(Required work) Go through the following data and transcribe exactly the stretch of lines from the one holding "Task: Click the" to the one holding "This screenshot has width=1452, height=840.", both included.

--- Input for this task Enclosed Below ---

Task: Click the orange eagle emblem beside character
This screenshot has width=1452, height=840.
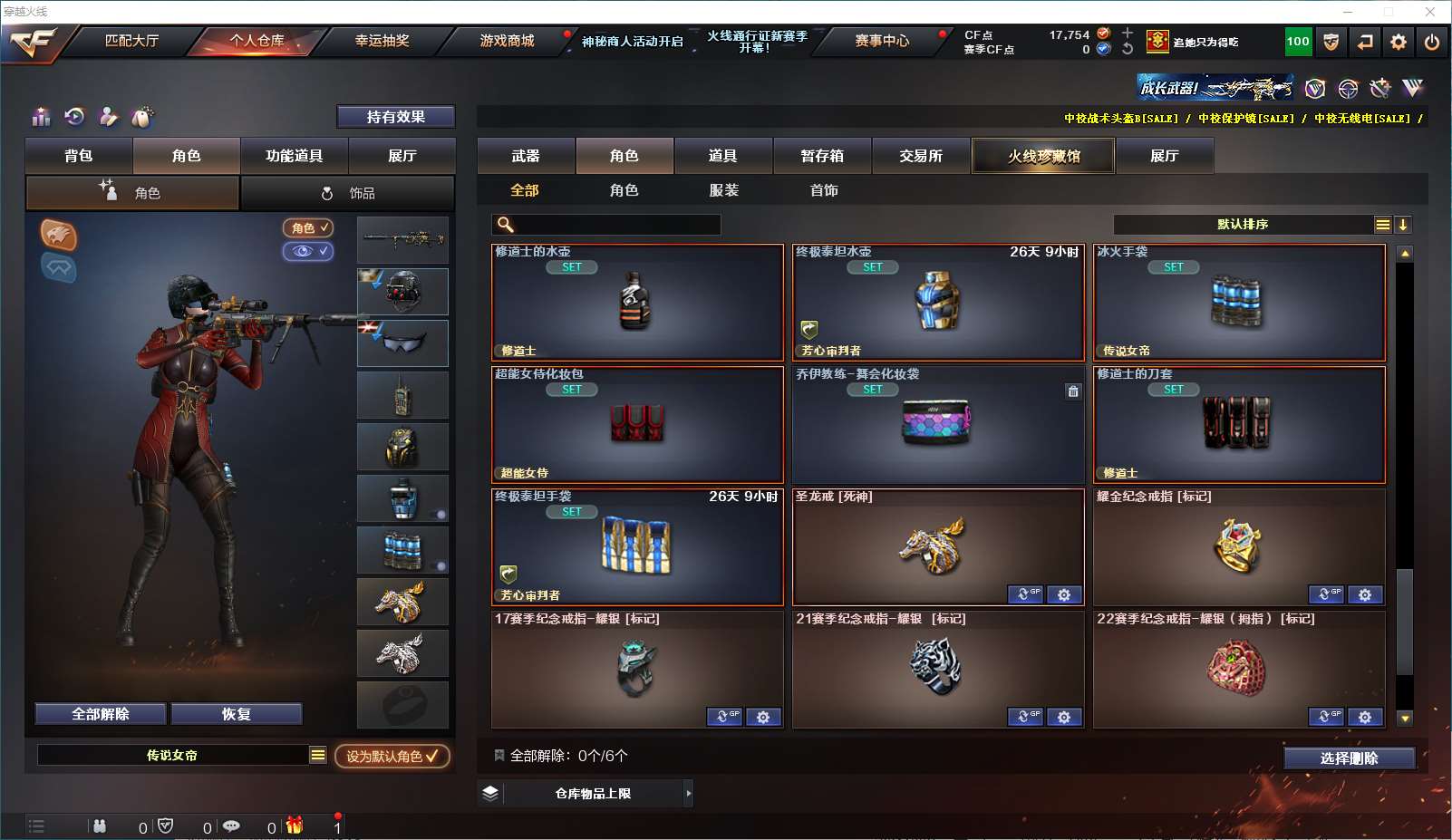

--- End of Enclosed Input for this task ---
--- Input for this task Enclosed Below ---

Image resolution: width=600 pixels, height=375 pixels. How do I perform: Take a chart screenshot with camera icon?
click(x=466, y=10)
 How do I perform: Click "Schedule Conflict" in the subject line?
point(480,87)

--- End of Enclosed Input for this task ---

(Completed exercise)
Task: Click the orange eagle emblem beside character
This screenshot has width=1452, height=840.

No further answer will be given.